◆ Problem requirements:
Go over the entries below line by line, copying each one that contains the word "Given".

-- Records shown follows --

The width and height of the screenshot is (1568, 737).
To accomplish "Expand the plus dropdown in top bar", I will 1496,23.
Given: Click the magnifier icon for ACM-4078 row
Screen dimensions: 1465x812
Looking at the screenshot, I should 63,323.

-- Records shown concluded --
-- Records shown follows --

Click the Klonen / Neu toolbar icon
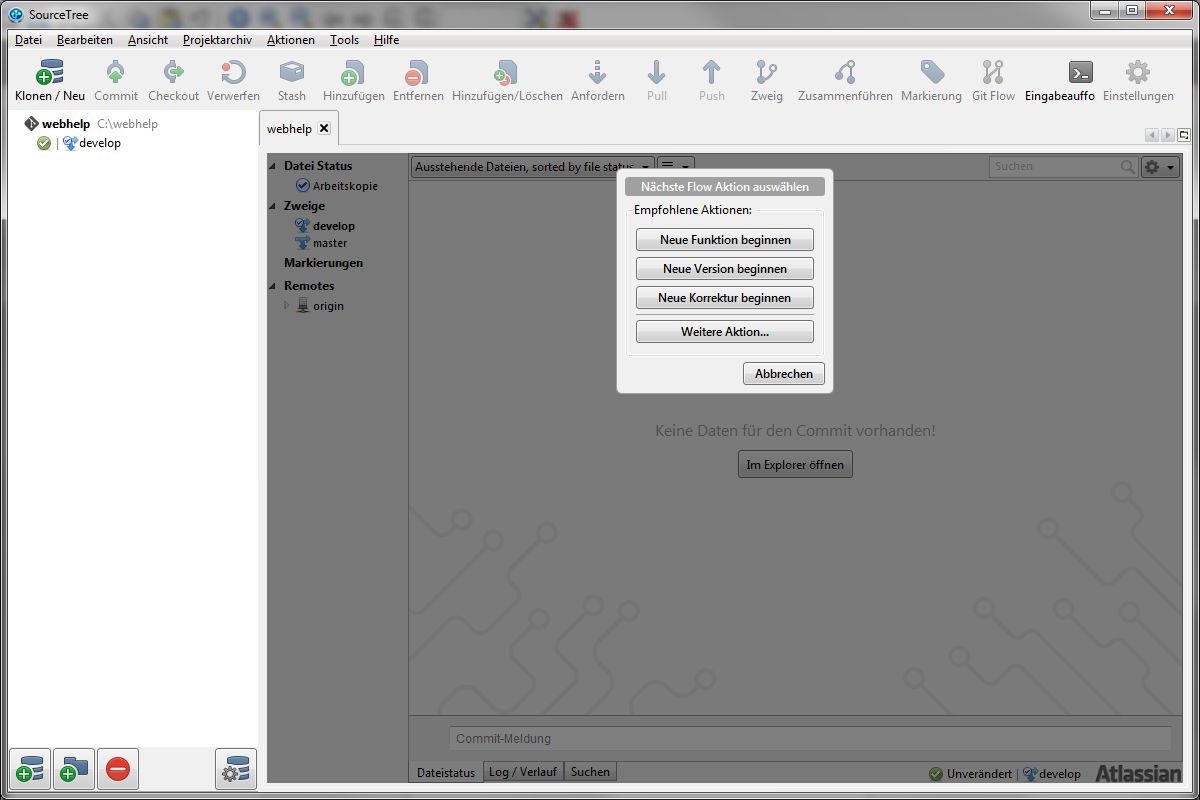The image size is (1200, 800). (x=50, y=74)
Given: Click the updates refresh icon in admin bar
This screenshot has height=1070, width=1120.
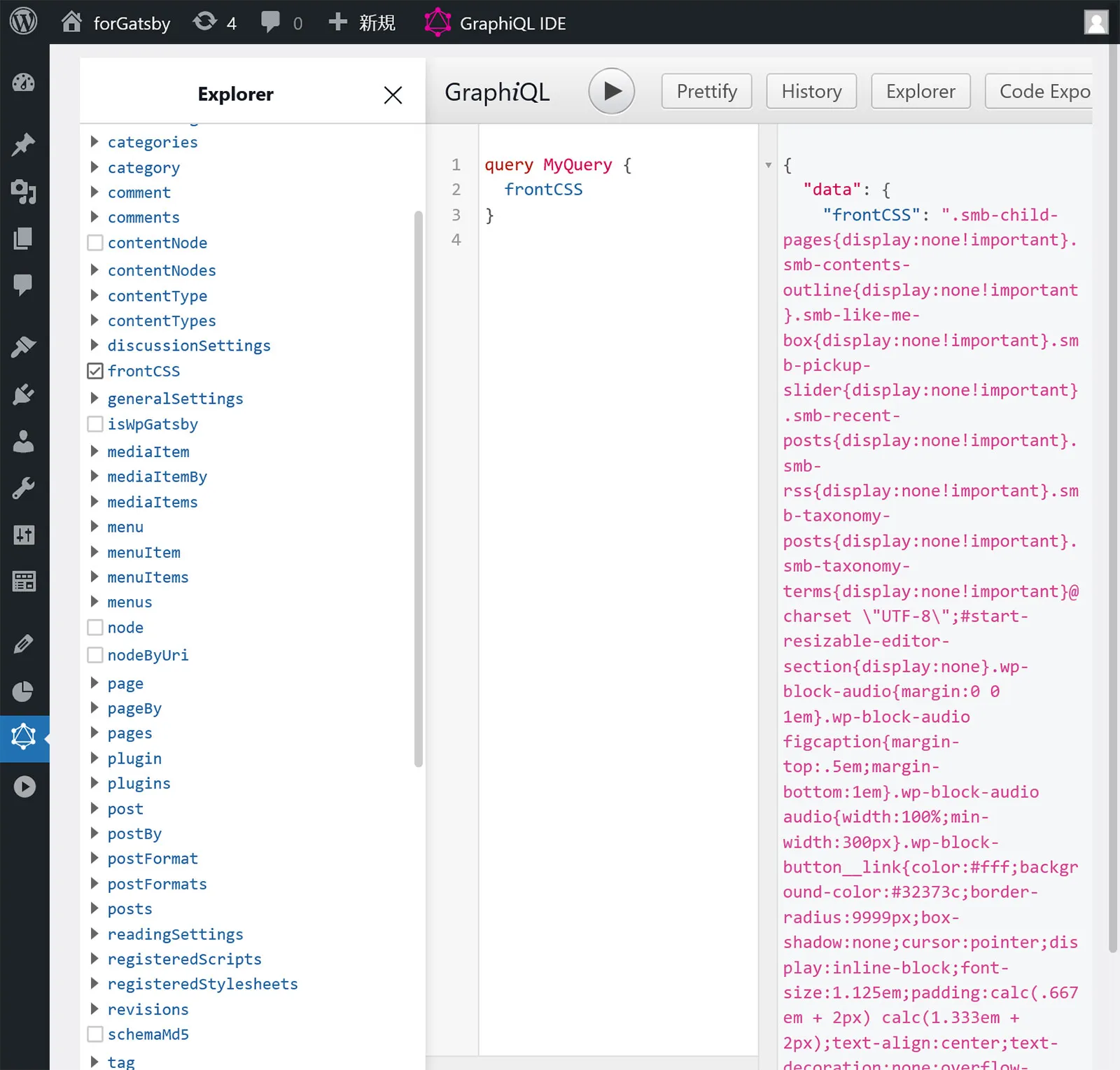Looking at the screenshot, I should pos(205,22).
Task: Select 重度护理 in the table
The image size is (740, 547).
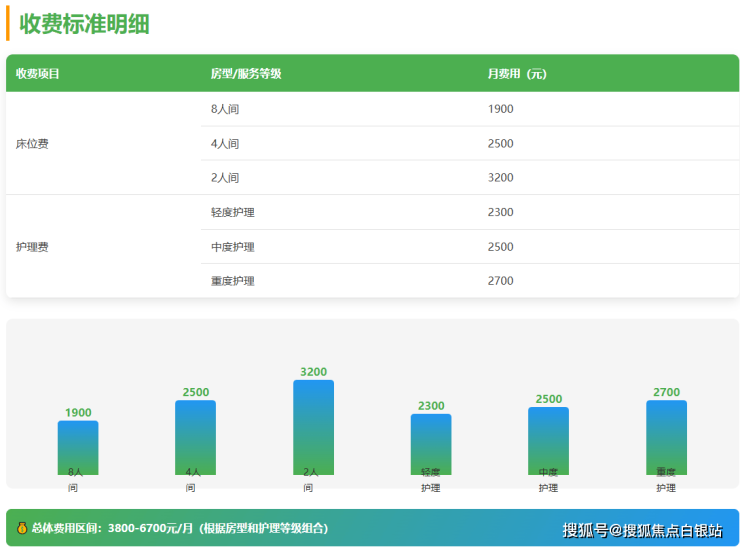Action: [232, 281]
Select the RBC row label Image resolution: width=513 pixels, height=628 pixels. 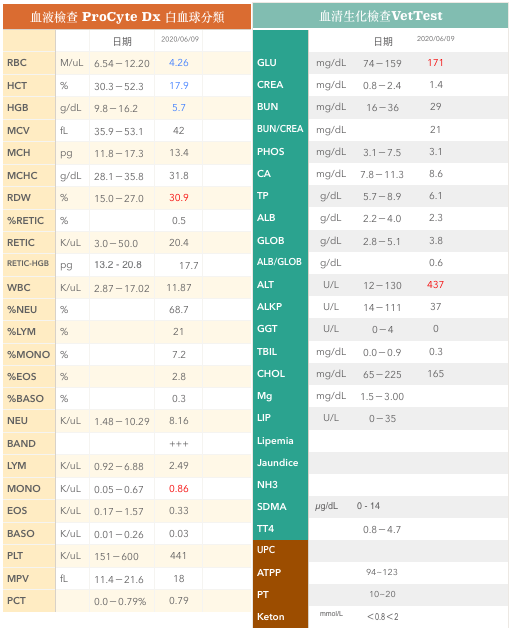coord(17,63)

-- Records shown concluded --

◆ Output of the task:
Given: Click the magnifier icon for ACM-4078 row
Given: Click the updates refresh icon in admin bar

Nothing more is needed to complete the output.